A total of 96 laboratory confirmed SFTS patients were enrolled in the study. Among them, 35 (36.5%) patients, with a mean age of 68.77 (± 7.08) years, were classified into the severe group, while 61 (63.5%) patients, with a mean age of 62.92 (± 7.63) years, were categorized into the non-severe group. The difference in age between the two groups was statistically significant (P < 0.001). However, the gender distribution between the two groups showed no statistical significance. The presence of clinical data, including diabetes, hypertension, and coronary disease, was compared between the two groups, yielding no statistical significance (P = 0.062, P = 0.253, and P = 1.000, respectively). The demographic characteristics and clinical data of these patients are summarized in Table 1.
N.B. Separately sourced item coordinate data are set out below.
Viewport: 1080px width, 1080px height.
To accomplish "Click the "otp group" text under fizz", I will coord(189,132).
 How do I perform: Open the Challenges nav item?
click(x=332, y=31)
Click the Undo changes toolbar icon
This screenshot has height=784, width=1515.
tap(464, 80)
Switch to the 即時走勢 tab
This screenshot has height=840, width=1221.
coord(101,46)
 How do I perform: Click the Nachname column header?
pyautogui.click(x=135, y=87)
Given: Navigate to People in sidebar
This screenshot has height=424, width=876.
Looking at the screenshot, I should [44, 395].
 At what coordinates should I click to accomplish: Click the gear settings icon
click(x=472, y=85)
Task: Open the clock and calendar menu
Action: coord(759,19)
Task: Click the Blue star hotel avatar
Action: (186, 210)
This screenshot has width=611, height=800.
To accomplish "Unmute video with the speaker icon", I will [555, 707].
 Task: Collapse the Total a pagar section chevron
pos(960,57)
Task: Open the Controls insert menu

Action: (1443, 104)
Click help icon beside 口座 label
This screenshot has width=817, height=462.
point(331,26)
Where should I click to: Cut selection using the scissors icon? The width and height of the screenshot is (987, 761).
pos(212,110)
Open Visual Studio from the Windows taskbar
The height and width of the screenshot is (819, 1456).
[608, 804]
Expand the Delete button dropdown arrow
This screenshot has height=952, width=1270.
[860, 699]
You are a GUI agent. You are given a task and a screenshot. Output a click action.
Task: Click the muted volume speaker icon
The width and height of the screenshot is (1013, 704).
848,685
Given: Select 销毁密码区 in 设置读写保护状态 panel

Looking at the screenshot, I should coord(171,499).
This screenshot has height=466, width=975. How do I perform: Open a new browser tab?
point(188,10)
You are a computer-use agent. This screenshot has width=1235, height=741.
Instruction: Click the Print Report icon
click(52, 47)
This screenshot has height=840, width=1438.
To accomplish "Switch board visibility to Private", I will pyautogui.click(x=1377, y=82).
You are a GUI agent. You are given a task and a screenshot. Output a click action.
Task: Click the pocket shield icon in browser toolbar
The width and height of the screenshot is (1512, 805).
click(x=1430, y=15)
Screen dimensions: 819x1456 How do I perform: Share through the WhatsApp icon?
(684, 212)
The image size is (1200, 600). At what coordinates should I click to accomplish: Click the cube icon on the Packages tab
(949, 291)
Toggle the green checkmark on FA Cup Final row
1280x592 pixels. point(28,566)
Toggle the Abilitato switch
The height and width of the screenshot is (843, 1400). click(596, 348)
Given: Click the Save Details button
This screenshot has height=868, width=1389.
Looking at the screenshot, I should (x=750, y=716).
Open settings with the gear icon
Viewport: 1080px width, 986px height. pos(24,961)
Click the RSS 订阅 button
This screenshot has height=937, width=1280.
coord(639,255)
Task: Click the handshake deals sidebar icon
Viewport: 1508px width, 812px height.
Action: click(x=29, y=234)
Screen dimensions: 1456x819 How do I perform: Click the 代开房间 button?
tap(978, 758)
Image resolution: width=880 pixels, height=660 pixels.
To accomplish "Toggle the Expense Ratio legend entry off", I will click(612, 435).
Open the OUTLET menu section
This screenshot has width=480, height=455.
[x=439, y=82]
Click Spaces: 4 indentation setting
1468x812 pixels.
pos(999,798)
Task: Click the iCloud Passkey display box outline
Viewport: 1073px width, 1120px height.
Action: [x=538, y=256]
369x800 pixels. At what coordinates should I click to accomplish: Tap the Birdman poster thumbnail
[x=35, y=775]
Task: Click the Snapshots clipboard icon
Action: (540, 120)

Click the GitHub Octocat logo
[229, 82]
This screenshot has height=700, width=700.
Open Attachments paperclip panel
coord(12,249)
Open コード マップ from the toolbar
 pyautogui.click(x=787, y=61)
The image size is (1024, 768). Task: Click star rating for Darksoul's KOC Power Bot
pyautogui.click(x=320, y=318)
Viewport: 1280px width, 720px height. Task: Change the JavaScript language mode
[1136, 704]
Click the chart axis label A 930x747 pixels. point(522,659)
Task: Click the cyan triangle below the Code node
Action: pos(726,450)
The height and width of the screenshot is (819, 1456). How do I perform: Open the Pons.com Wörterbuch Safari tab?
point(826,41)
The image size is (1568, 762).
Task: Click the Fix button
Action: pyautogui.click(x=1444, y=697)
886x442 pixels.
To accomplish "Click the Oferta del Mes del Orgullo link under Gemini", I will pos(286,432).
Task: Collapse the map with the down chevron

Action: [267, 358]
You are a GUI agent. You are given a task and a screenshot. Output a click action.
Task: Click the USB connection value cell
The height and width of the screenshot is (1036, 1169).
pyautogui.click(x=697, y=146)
Table 1 Characteristics of demography, clinical data, cytokines and lymphocyte subsets of the patients with SFTS

Immunological parameters

Immunological parameters, including cytokines and lymphocyte subsets, were compared (Table 1). The serum levels of IL-6, IL-8, IL-10, and IFN-α in the severe group were significantly higher than those in the non-severe group, with significant differences observed between the two groups. Although the level of IFN-γ increased in both groups, there was no significant difference noted between them. Additionally, the counts of CD4 + and CD8 + T cells in the severe group were significantly lower than those in the non-severe group, with statistically significant differences observed between the two groups.

Multivariable logistic regression analysis

As shown in Table 1, seven variables exhibited statistical significance between the two groups. To further determine the impact of each statistically significant variable on the severity of SFTS, these variables underwent multivariable logistic regression analysis. The results indicated age (OR: 1.113; 95%CI: 1.026–1.206; P = 0.010), the level of IL-6 (OR: 1.013; 95%CI: 1.002–1.025; P = 0.023) and the count of CD4+ T cells (OR: 0.995; 95%CI: 0.990–0.999; P = 0.025) were independently associated with the severity of SFTS (Table 2).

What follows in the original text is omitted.